Polecenia do ćwiczeń
(A) Na podstawie przytoczonego fragmentu wyjaśnij, dlaczego Michał Wróblewski wskazuje Nets jako drużynę, która mogłaby pozyskać Rajona Rondo. Odpowiedz w jednym do trzech zdań.
(B) Streść przytoczony fragment w trzech zdaniach.

Przytoczony fragment
++++++++
5-na-5: Millsap, Rondo, czy Joel Embiid jest All-Starem?

1. Która drużyna – i czy w ogóle któraś – powinna dzwonić teraz do Chicago Bulls w sprawie pozyskania Rajona Rondo?

Michał Wróblewski: Długo nad tym myślałem i jest tylko jedna drużyna, która nie ma nic do stracenia czyli Nets, a jeśli Lin będzie długo kontuzjowany to czemu by nie. Rondo w następnym sezonie ma tylko gwarantowane 3 z 14 mln $ to w razie czego można go wysłać do Chin;)

Mr. Cental: Rondo po raz kolejny udowodnił, że nie jest łatwy we współżyciu, więc na obecną chwilę trudno mi go sobie wyobrazić w silnej drużynie w S5 (oczywiście wpuszczanie go z ławki zakończyłoby się kolejną katastrofą). Dlatego widzę go na gdzieś „na dnie”, gdzie odbudowałby formę i zaufanie. Philly – stado podkoszowych miałoby frajdę, Nets – oni wezmą każdego, tylko czy miałby tam motywację? Ewentualnie powrót do Sacto – Collison i Lawson nie do końca wypalili, a skoro playoffs blisko to i motywacja większa.

Dominik Kędzierawski: Może Sacramento? Rok temu tam się sprawdził. Ogólnie czas Rondo dobiega końca i trudno mi znaleźć zespół dla niego. W Kings wydawał się odnajdywać.

BigAl: Hah! Ciężki temat… Przewrotnie powiem że San Antonio! Pop już nie raz udowodnił, że potrafi ogarnąć nie jednego trudnego zawodnika i/lub znaleźć mu odpowiednią rolę w drużynie. Dochodzą do tego również mistrzowskie aspiracje ekipy 'Ostróg” jak i samego Rondo. Do P.Millsa chyba Pop nie ma aż takiego przekonania, bo tak między Bogiem a prawdą, to miejsce w startowej piątce należy się mu od dwóch lat. T.Parker młodszy nie będzie, a Rondo czuję że odnalazł by się w samej organizacji Spurs.
++++++++
Dostarczone dane
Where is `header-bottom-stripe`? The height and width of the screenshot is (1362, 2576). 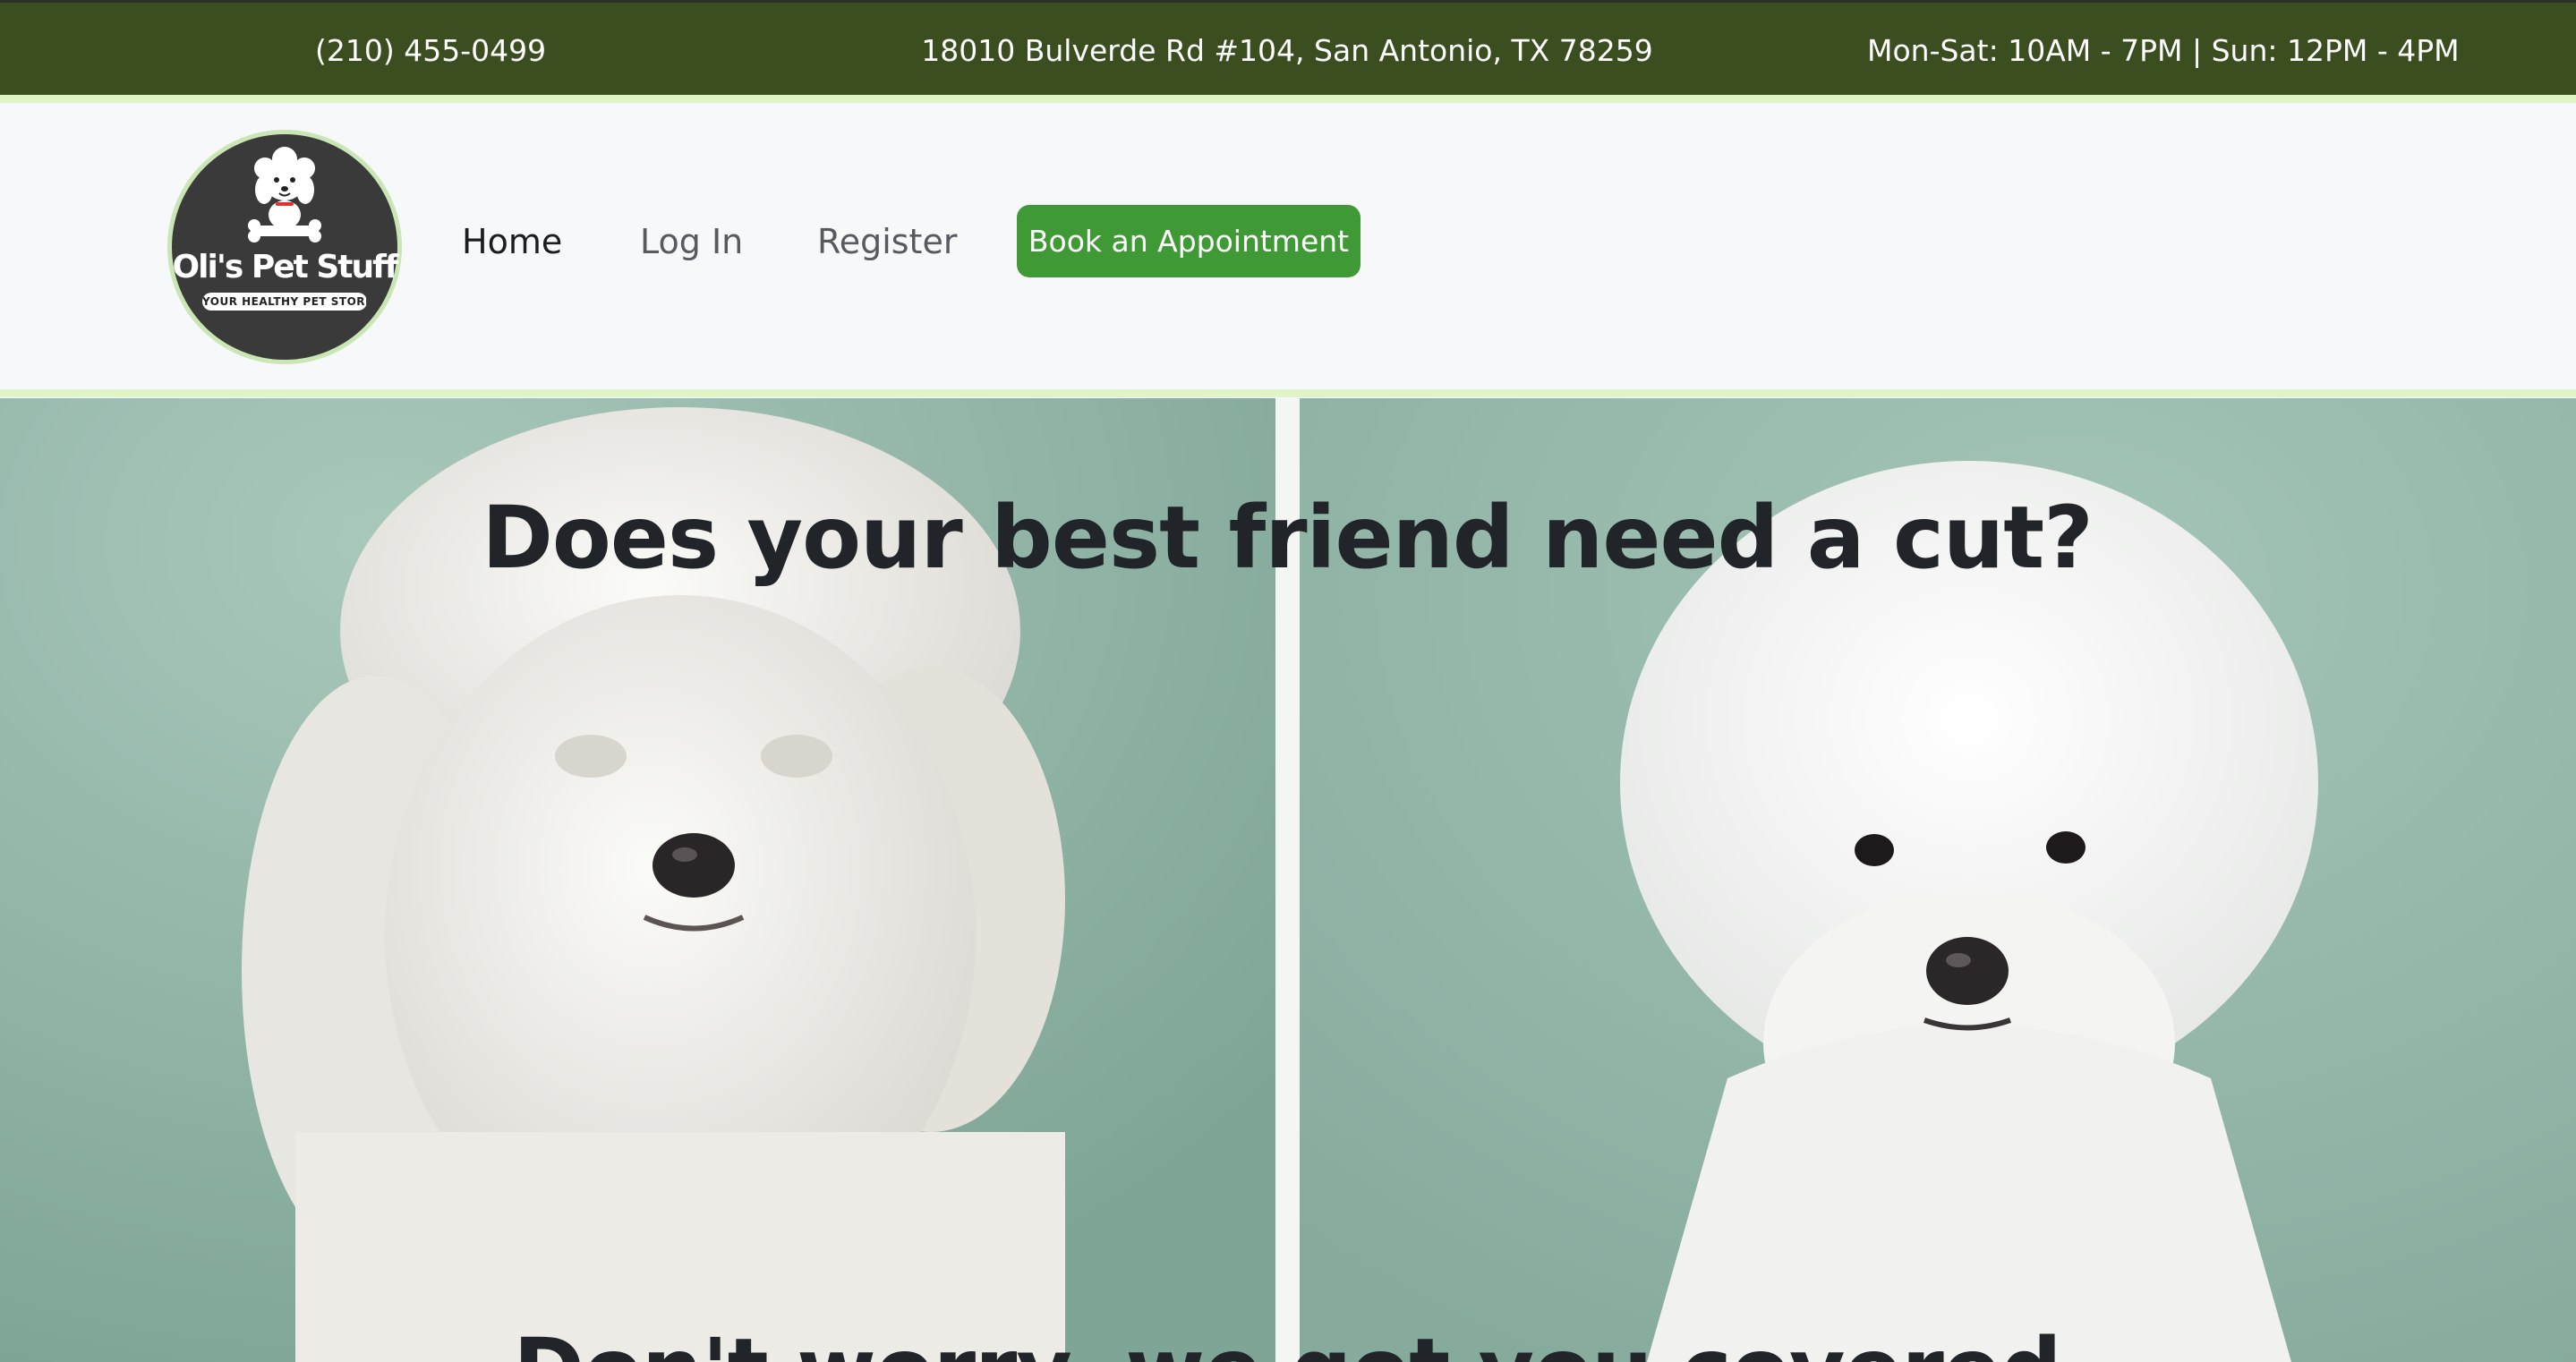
++++++++
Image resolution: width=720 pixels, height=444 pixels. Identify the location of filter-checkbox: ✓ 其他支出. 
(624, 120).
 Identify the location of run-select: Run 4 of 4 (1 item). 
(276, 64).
++++++++
Rozwiązania zadań
(A) Według Michała Wróblewskiego Nets to jedyna drużyna, która nie ma nic do stracenia, zwłaszcza jeśli Lin będzie długo kontuzjowany. Dodatkowo Rondo ma w następnym sezonie gwarantowane tylko 3 z 14 mln $, więc w razie czego można go wysłać do Chin.

(B) Fragment zawiera cztery odpowiedzi na pytanie, która drużyna powinna teraz dzwonić do Chicago Bulls w sprawie pozyskania Rajona Rondo. Michał Wróblewski wskazuje Nets, a Mr. Cental widzi Rondo „na dnie”, na przykład w Philly, Nets lub Sacto, gdzie mógłby odbudować formę i zaufanie. Dominik Kędzierawski proponuje Sacramento, gdzie Rondo sprawdził się rok temu, natomiast BigAl przewrotnie wybiera San Antonio, bo Pop potrafi ogarnąć trudnych zawodników i znaleźć im odpowiednią rolę.